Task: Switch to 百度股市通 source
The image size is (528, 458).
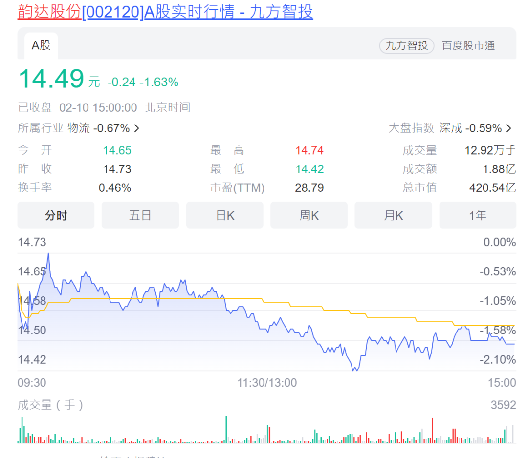Action: pyautogui.click(x=468, y=45)
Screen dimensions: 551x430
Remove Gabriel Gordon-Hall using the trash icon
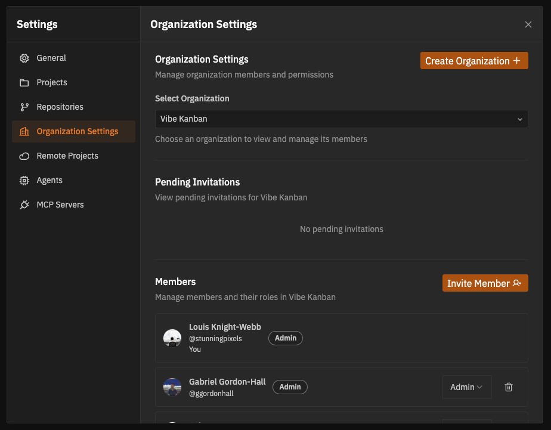509,387
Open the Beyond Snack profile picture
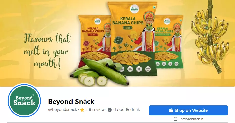235x123 pixels. pos(24,100)
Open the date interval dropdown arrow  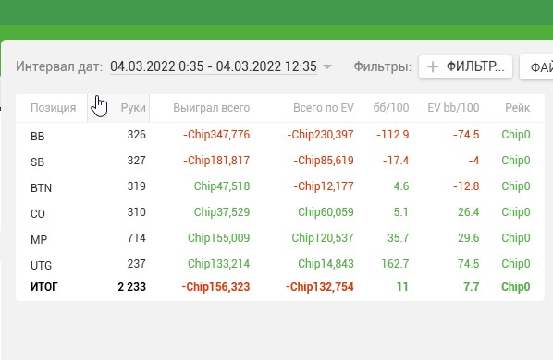point(327,66)
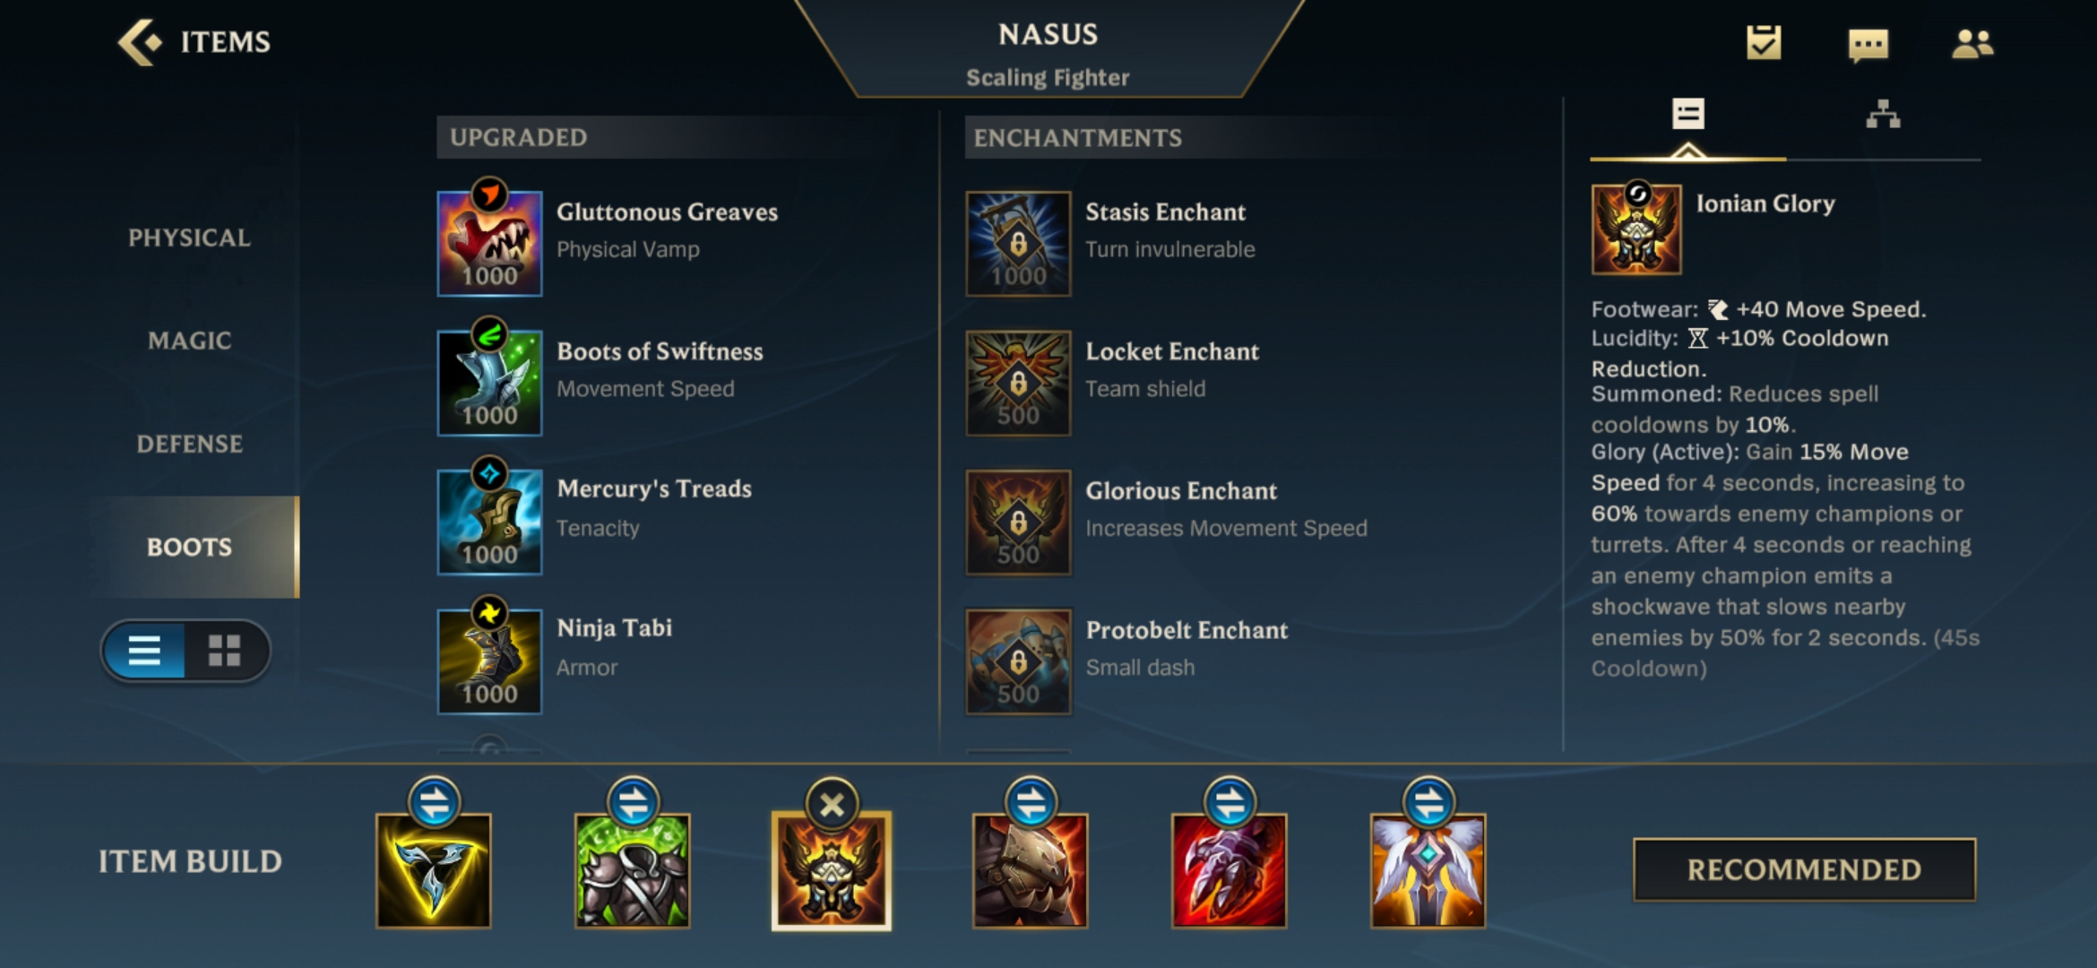This screenshot has width=2097, height=968.
Task: Open the Physical items category
Action: coord(189,238)
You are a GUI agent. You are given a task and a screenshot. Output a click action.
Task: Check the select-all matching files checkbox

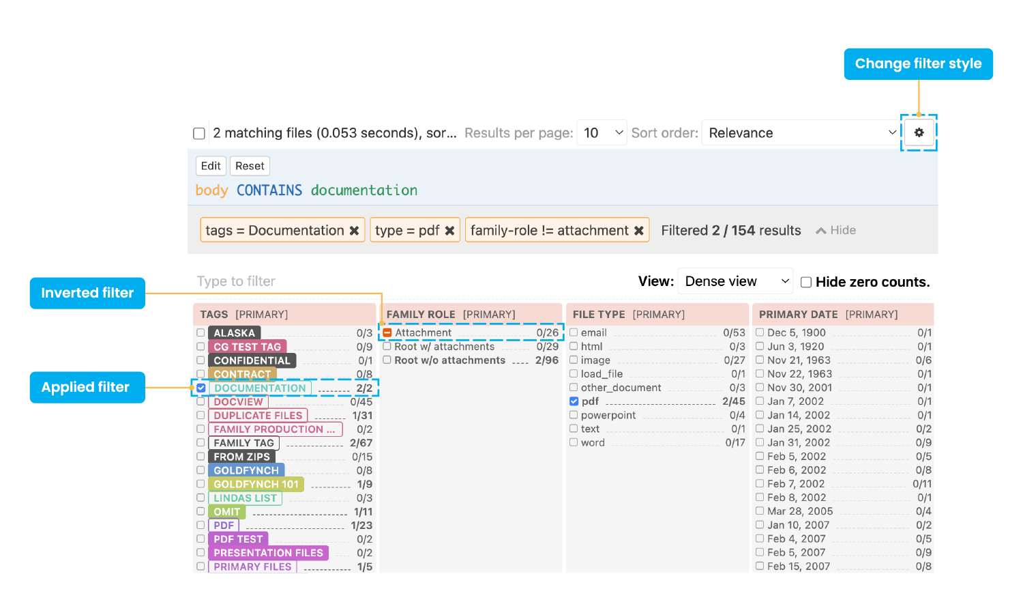pos(199,133)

PROBLEM REQUIREMENTS.
Give a JSON list of strings with one entry per line, covering the lines from the line with "You are a GUI" through the end of the records, both included. Skip blank lines and leave out the pictures.

ANSWER.
[
  "You are a GUI agent. You are given a task and a screenshot. Output a click action.",
  "Task: Check the select-all matching files checkbox",
  "pos(199,133)"
]